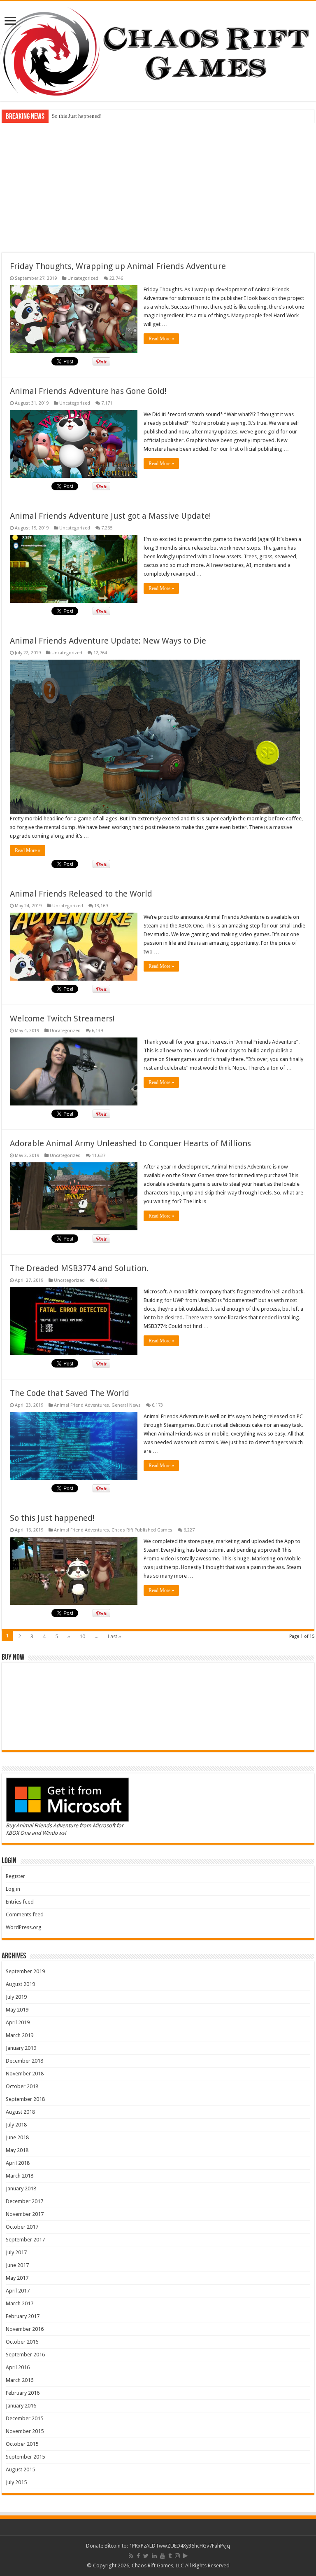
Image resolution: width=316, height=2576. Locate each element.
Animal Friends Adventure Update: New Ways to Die (108, 641)
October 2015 (22, 2444)
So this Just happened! (52, 1518)
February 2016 (23, 2393)
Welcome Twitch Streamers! (62, 1018)
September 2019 (25, 1971)
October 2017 (22, 2227)
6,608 (101, 1280)
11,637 (98, 1155)
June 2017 (17, 2265)
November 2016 (25, 2329)
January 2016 (21, 2406)
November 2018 (25, 2073)
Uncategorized (82, 278)
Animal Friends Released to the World (81, 894)
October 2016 (22, 2342)
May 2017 (17, 2278)
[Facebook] (138, 2556)
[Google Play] (185, 2556)
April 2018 (18, 2163)
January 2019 (21, 2048)
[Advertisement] (158, 186)
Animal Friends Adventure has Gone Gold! (88, 391)
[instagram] (177, 2556)
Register (15, 1876)
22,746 (116, 278)
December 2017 (24, 2201)
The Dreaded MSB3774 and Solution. (79, 1268)
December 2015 (24, 2418)
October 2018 (22, 2086)
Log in (13, 1889)
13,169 (101, 906)
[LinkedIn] (154, 2556)
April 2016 (18, 2367)
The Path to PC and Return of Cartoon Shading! (105, 116)
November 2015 (25, 2431)
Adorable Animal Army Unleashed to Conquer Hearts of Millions (130, 1143)
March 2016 (19, 2380)
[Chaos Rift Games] (158, 51)
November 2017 (25, 2214)
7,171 (106, 403)
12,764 (100, 653)
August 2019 (20, 1984)
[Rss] (131, 2556)
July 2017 (16, 2252)
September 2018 (25, 2099)
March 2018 (19, 2176)
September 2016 (25, 2354)
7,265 (106, 528)
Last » (114, 1636)
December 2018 (24, 2061)
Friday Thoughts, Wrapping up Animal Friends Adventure (118, 266)
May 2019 (17, 2010)
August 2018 (20, 2112)
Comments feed (25, 1914)
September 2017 (25, 2239)
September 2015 (25, 2457)
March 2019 (19, 2035)
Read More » (161, 339)
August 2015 (20, 2469)
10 (82, 1636)
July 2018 (16, 2125)
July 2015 (16, 2482)
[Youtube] (162, 2556)
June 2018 (17, 2137)
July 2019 (16, 1997)
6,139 (97, 1030)
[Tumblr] (169, 2556)
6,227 (189, 1530)
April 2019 (18, 2022)
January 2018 (21, 2188)
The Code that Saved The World (69, 1393)
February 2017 (23, 2316)
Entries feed (20, 1902)
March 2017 (19, 2303)
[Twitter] (145, 2556)
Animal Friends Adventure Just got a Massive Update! (110, 516)
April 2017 (18, 2291)
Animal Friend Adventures (81, 1405)
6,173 (157, 1405)
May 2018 (17, 2150)
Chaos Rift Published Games (142, 1530)
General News (126, 1405)
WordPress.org (24, 1927)
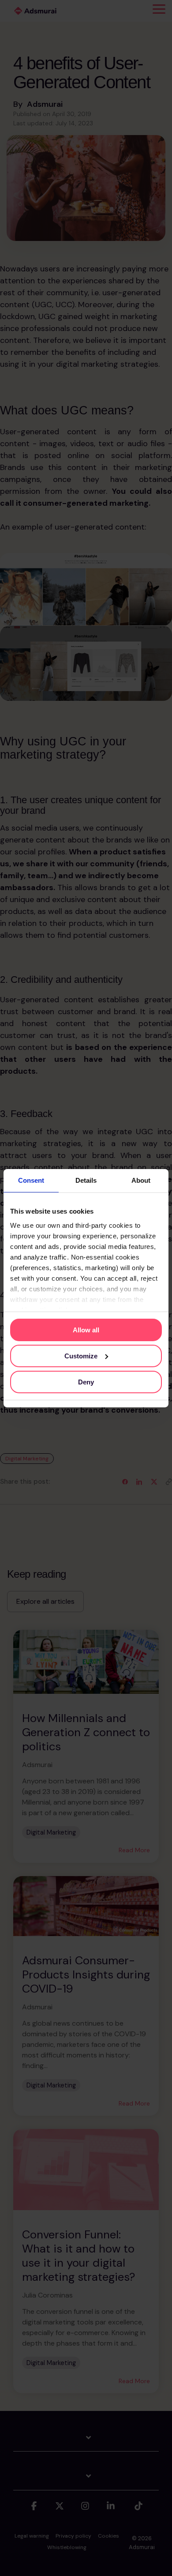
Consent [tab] (31, 1180)
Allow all (86, 1330)
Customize (80, 1356)
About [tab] (140, 1180)
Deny (86, 1381)
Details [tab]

● Assignment: Among the lines above, find the one with "October 2018 (22, 2086)" and the one with "[Rss] (131, 2556)". Quote both and everything between them, exactly.

● Exercise solution:
October 2018 (22, 2086)
Log in (13, 1889)
13,169 (101, 906)
[LinkedIn] (154, 2556)
April 2016 (18, 2367)
The Path to PC and Return of Cartoon Shading! (105, 116)
November 2015 (25, 2431)
Adorable Animal Army Unleashed to Conquer Hearts of Millions (130, 1143)
March 2016 (19, 2380)
[Chaos Rift Games] (158, 51)
November 2017 (25, 2214)
7,171 (106, 403)
12,764 (100, 653)
August 2019 (20, 1984)
[Rss] (131, 2556)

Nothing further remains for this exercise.